• Task material
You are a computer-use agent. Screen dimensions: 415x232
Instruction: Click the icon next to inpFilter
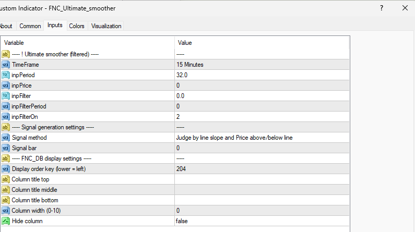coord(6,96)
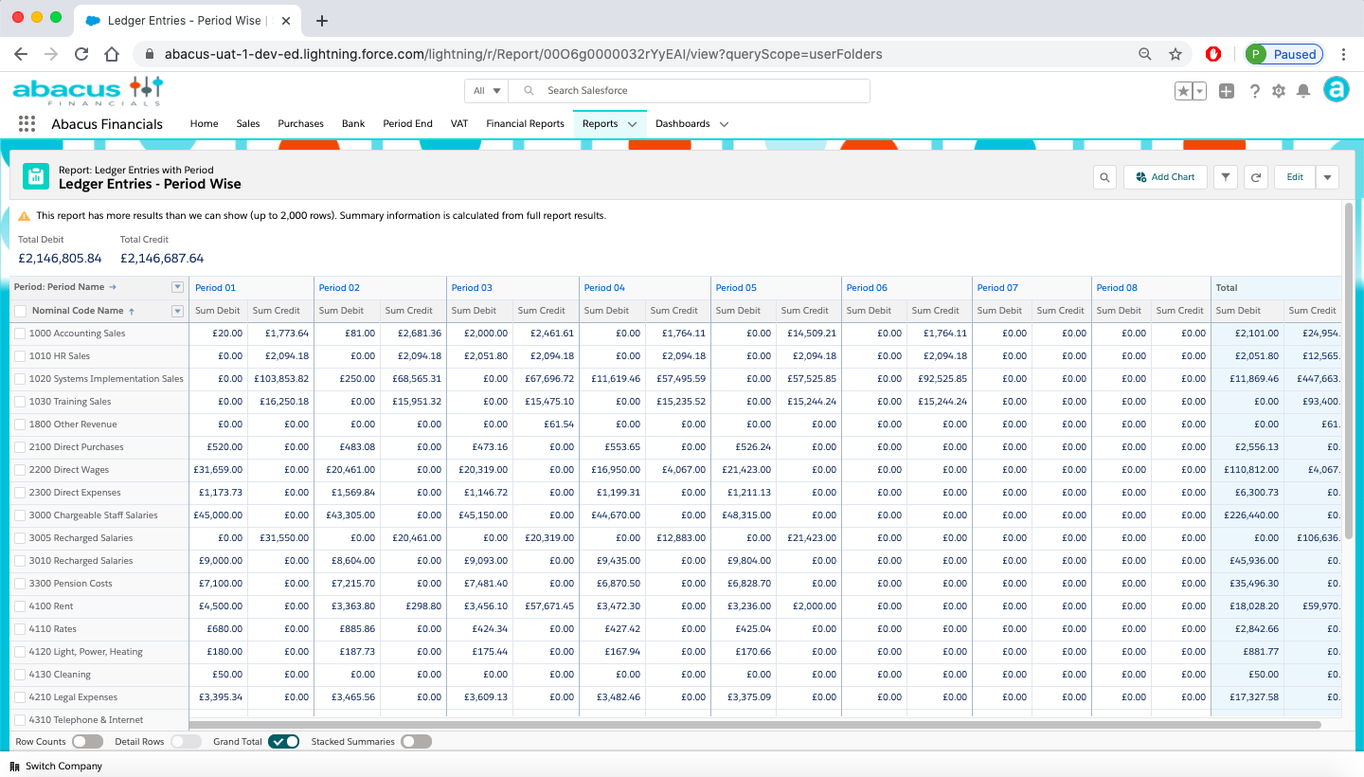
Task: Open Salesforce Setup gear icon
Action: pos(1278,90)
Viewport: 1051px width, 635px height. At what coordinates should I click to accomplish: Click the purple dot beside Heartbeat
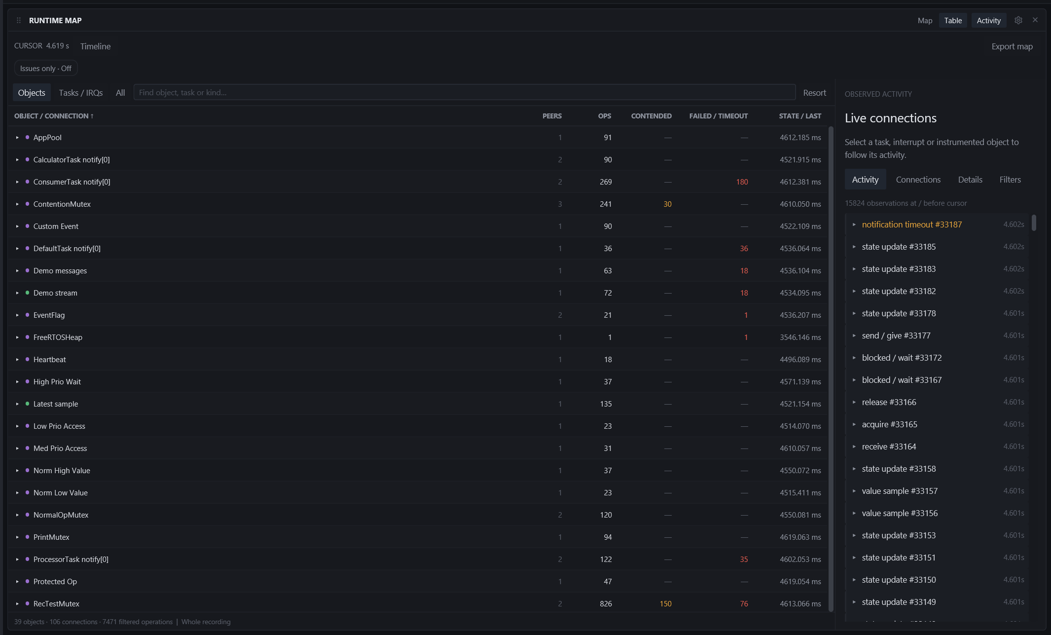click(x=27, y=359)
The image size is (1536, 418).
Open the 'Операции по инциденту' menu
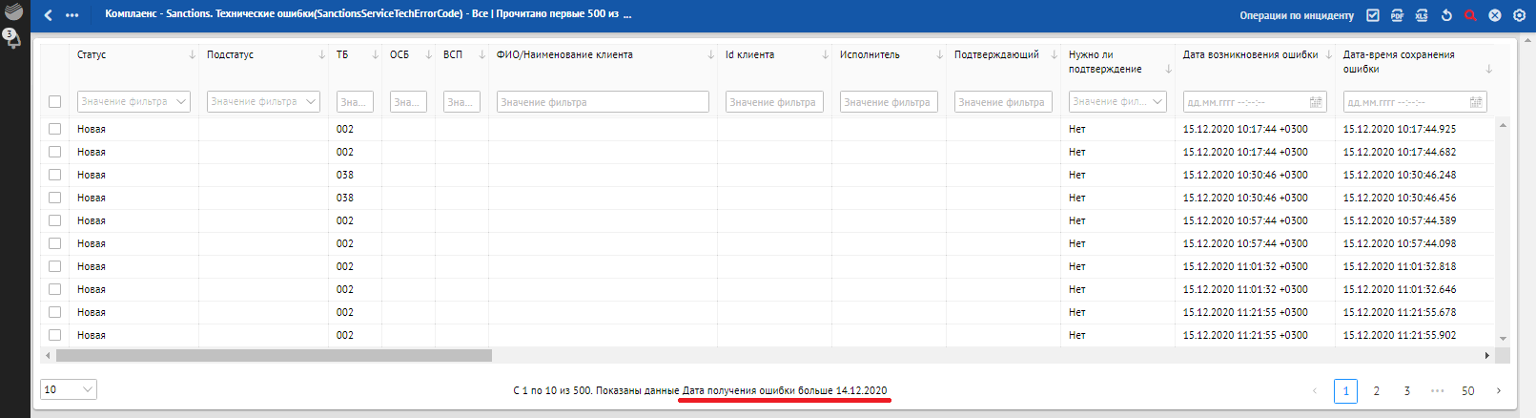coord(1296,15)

• What is required
Output the full set of records above without changing a word, and drop the images.

• Answer box
You are a computer-use agent. Screen dimensions: 415x232
Instruction: Click the icon next to inpFilter
coord(6,96)
Task: Open Salesforce Setup gear icon
Action: pos(1278,90)
Viewport: 1051px width, 635px height. At what coordinates should I click to accomplish: Click the purple dot beside Heartbeat
click(x=27, y=359)
The image size is (1536, 418).
Open the 'Операции по инциденту' menu
coord(1296,15)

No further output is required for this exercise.